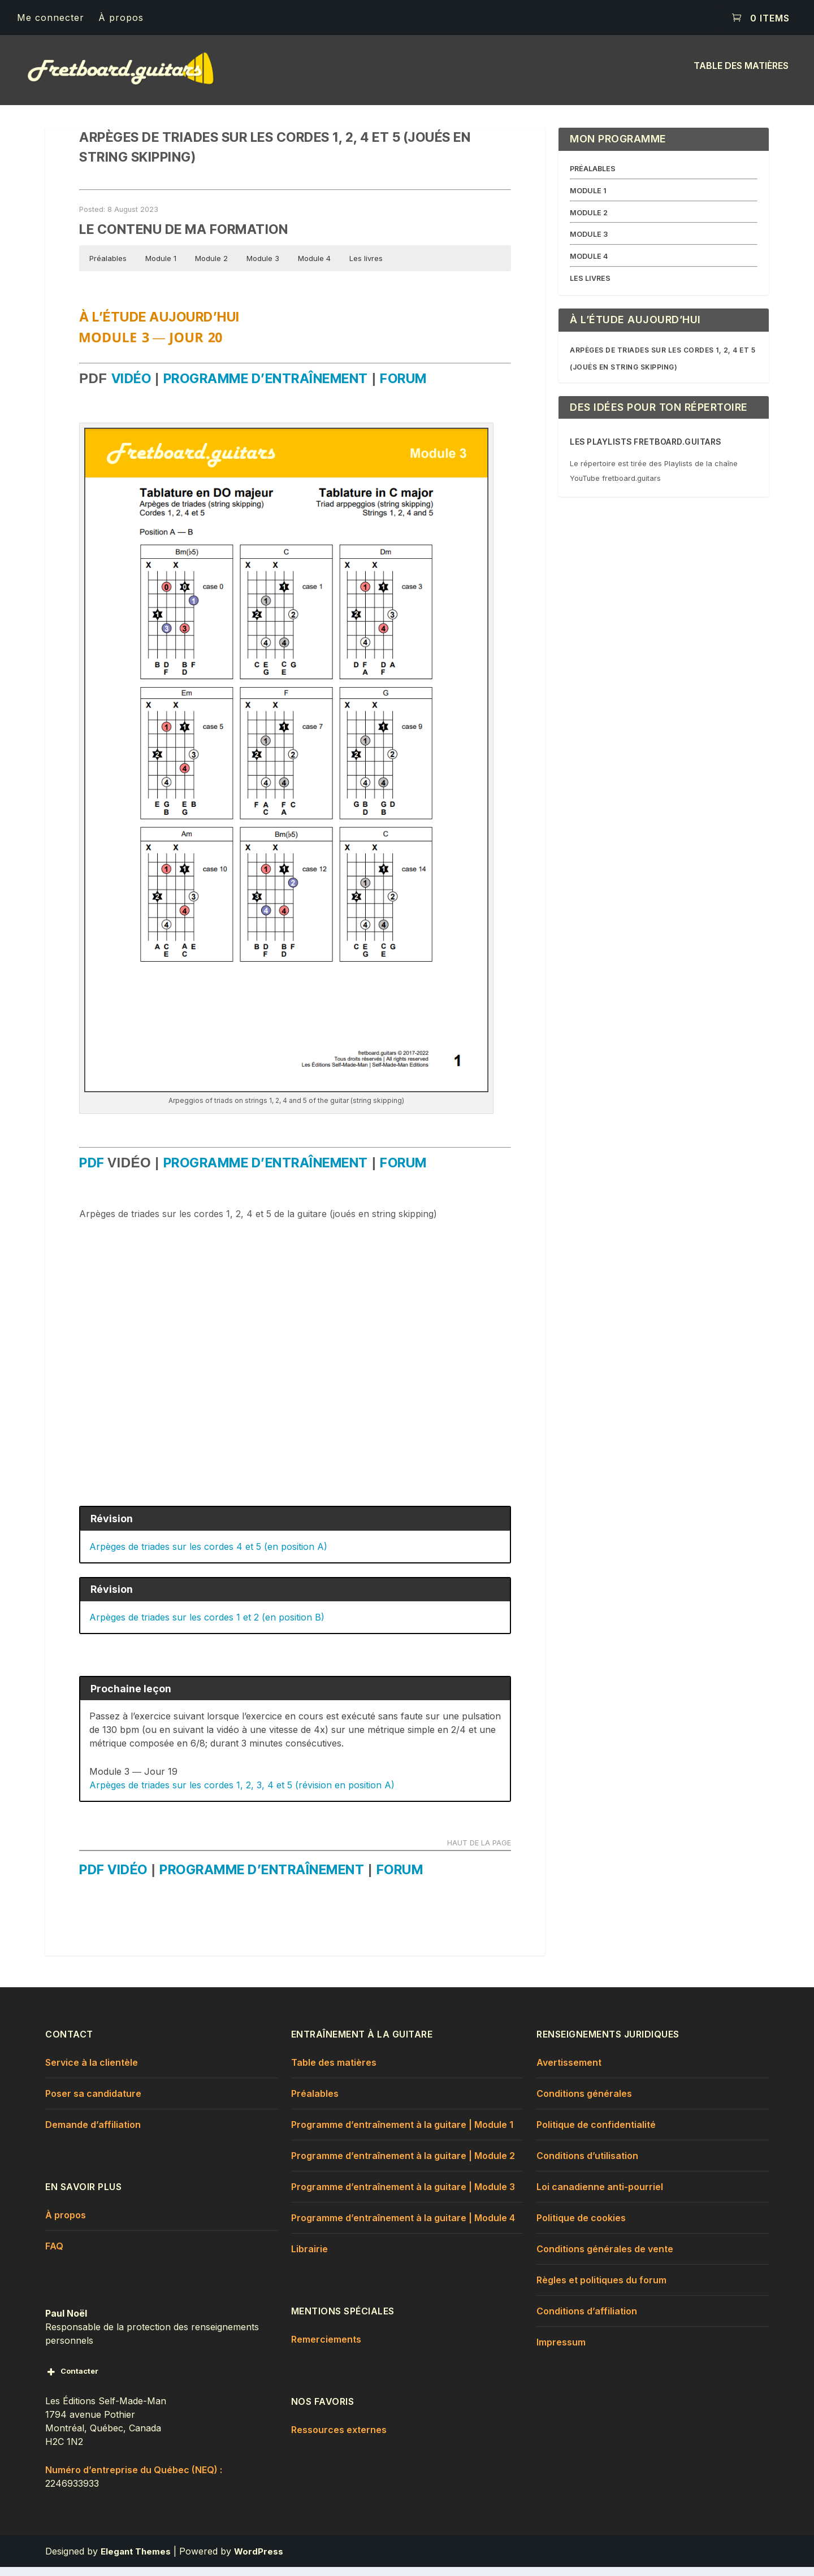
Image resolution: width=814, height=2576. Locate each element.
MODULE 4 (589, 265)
...
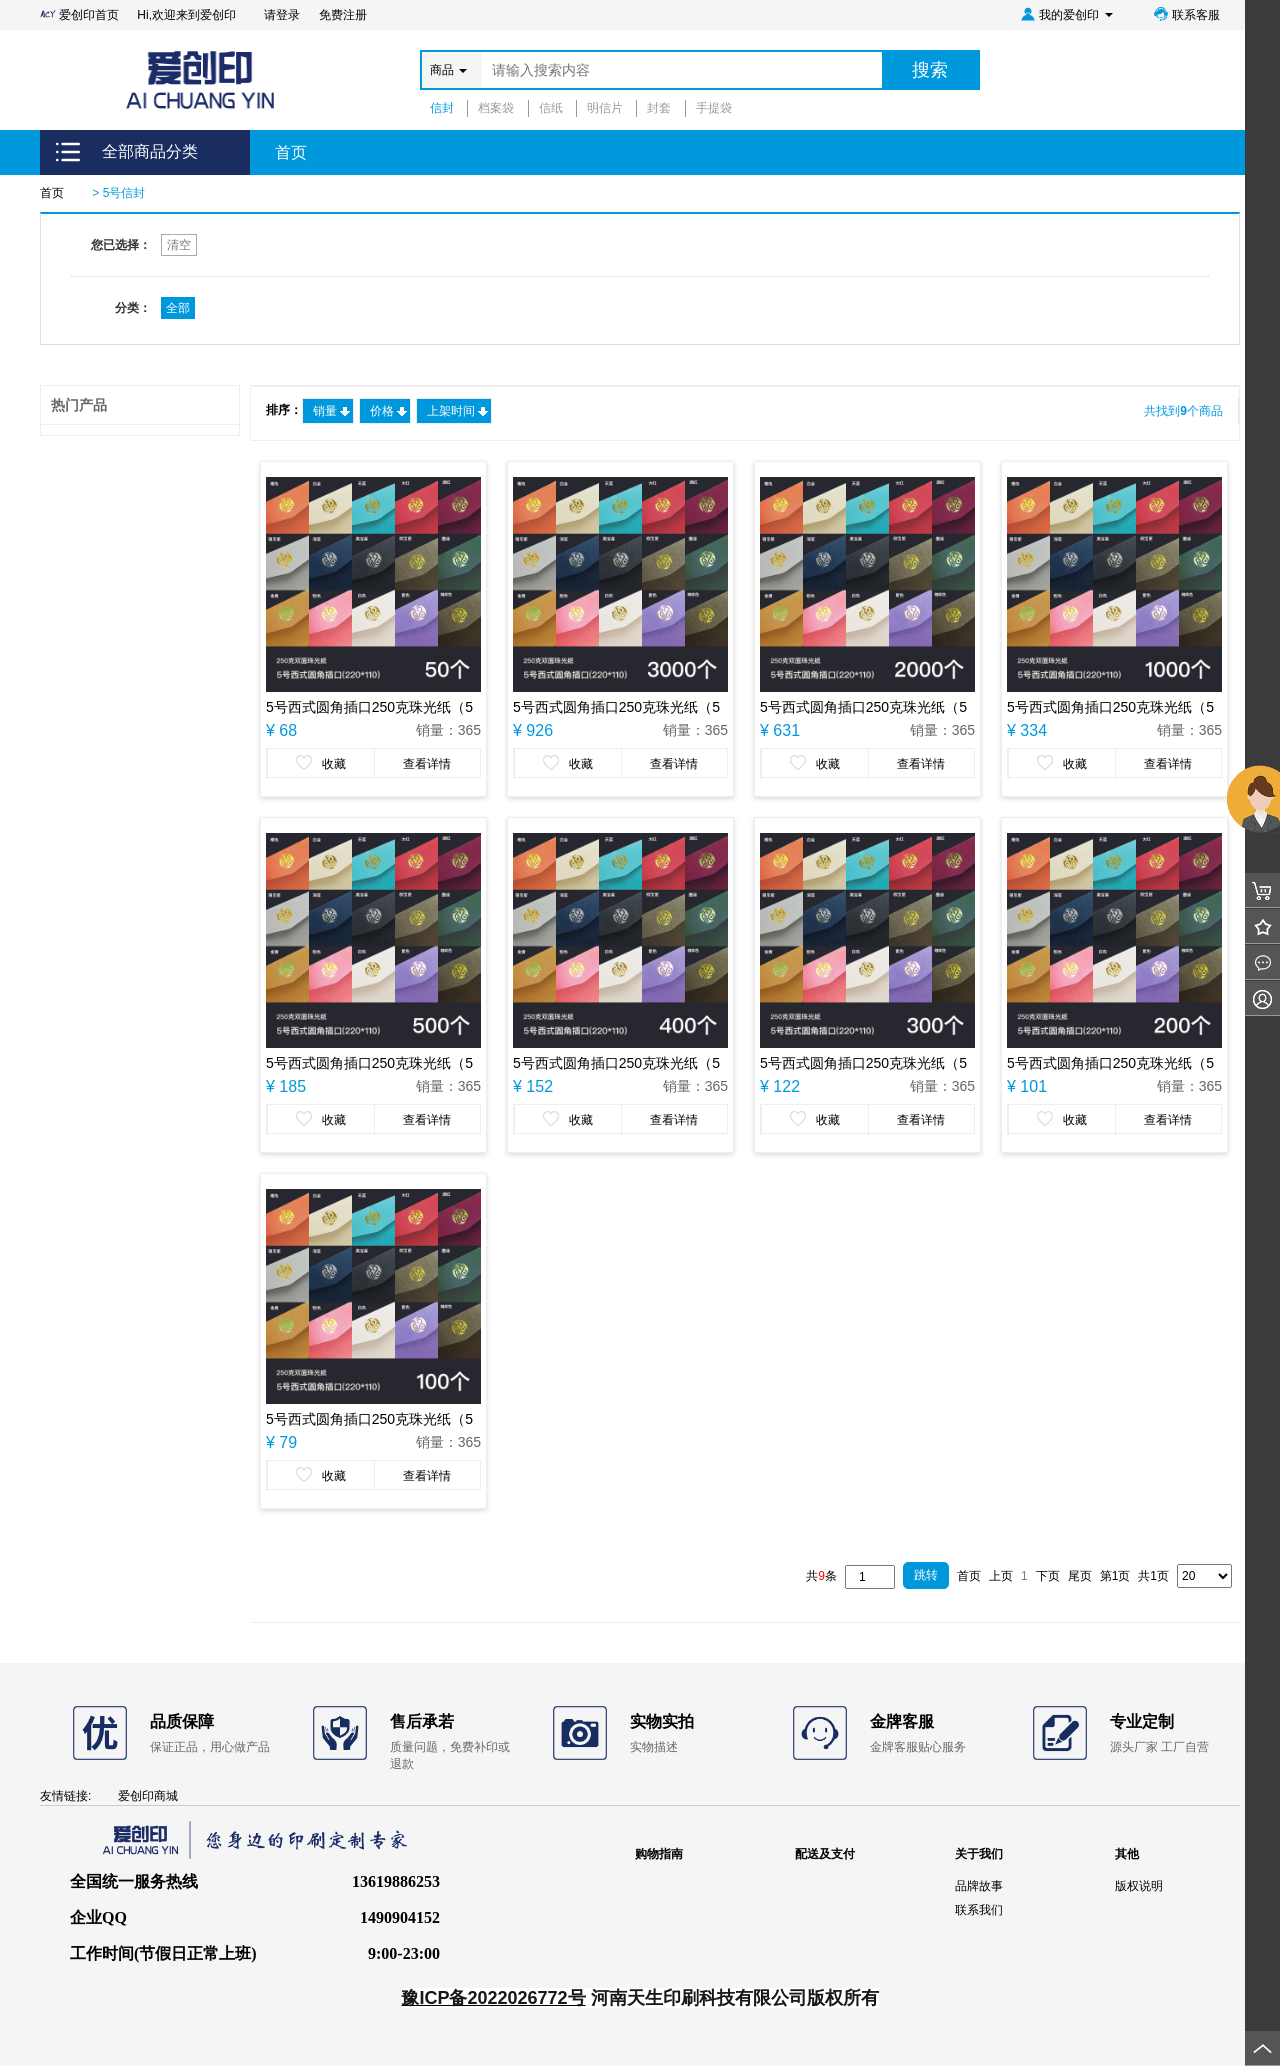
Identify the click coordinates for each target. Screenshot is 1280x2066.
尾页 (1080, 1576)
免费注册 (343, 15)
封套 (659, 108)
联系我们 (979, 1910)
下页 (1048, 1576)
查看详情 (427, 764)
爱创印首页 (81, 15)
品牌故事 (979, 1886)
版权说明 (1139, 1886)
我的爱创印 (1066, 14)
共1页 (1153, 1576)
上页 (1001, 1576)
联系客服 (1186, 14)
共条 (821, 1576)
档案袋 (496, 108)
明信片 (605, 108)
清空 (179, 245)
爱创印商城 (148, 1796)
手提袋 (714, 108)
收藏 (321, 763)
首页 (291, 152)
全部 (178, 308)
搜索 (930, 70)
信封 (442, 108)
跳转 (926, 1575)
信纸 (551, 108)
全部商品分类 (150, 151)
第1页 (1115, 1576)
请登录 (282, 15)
==
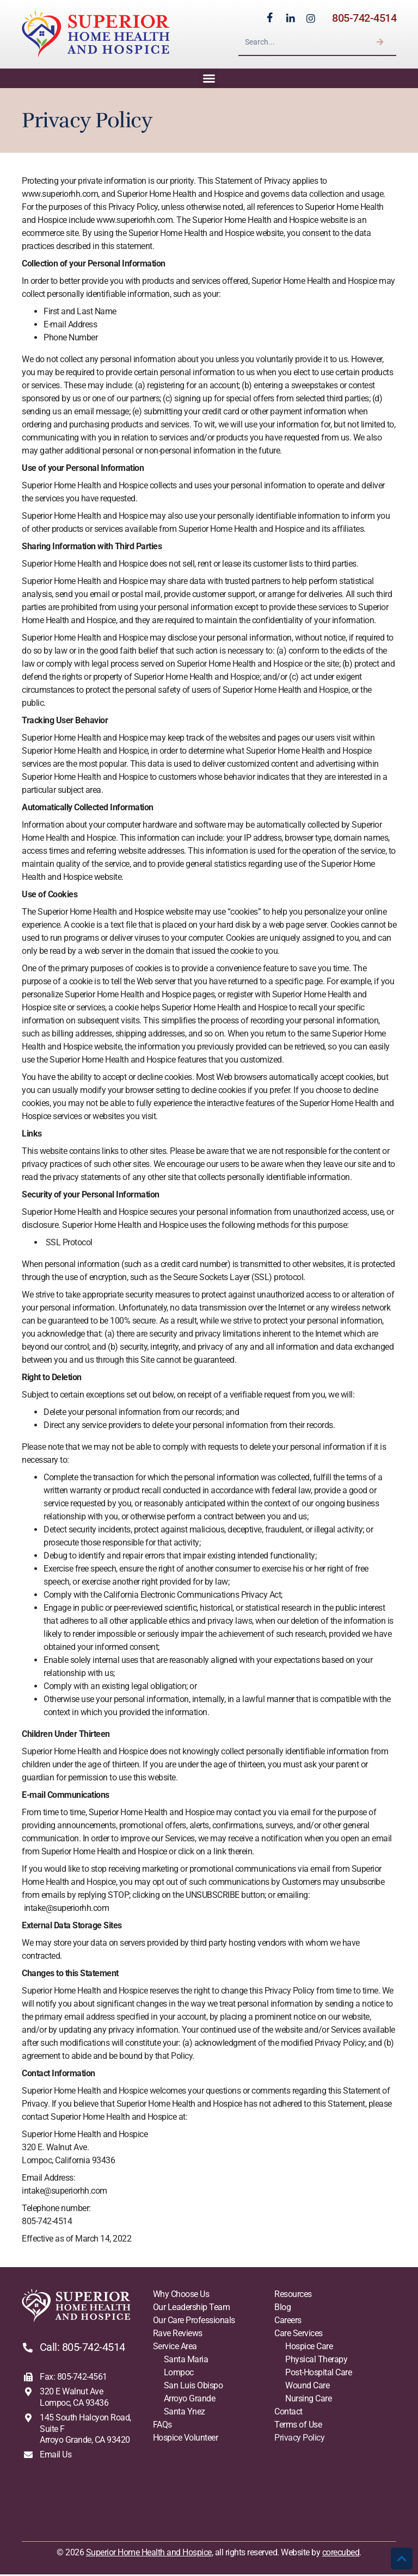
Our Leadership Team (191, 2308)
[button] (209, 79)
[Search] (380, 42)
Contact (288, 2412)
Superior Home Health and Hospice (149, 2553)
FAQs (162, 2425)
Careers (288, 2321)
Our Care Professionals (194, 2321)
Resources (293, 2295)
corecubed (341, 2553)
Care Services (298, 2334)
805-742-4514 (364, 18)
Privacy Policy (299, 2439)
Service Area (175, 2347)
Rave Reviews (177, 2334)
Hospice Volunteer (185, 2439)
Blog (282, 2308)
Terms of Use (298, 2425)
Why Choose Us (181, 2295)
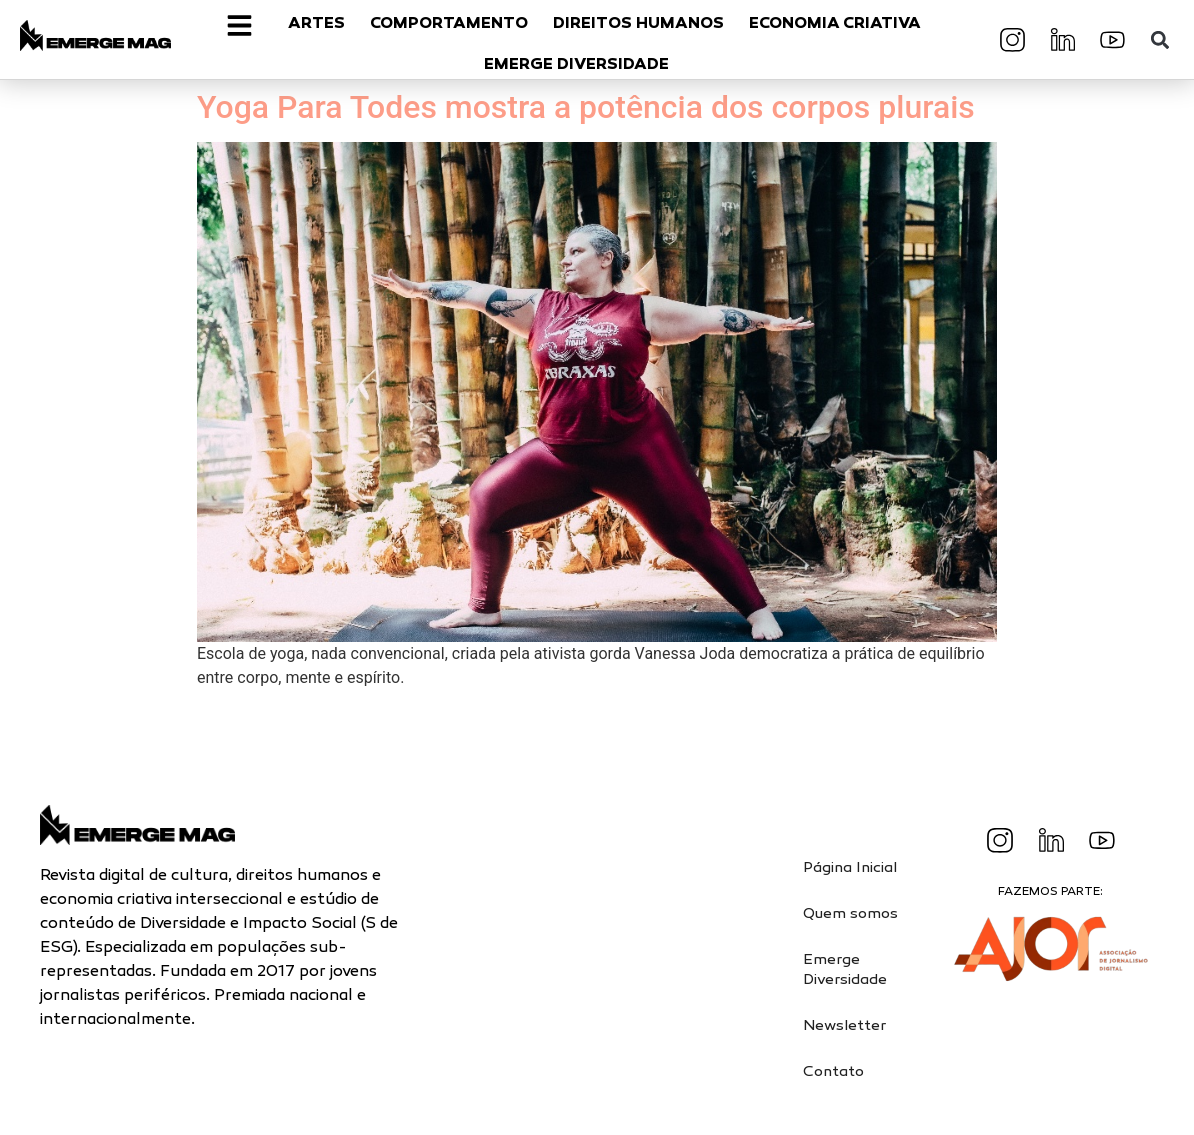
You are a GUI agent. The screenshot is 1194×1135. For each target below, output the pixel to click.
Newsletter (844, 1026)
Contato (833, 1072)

** Your objective **
Collect every line of the data above that contains the word "Hospice", copying each line in full.

** Right answer **
Superior Home Health and Hospice (149, 2553)
Hospice Volunteer (185, 2439)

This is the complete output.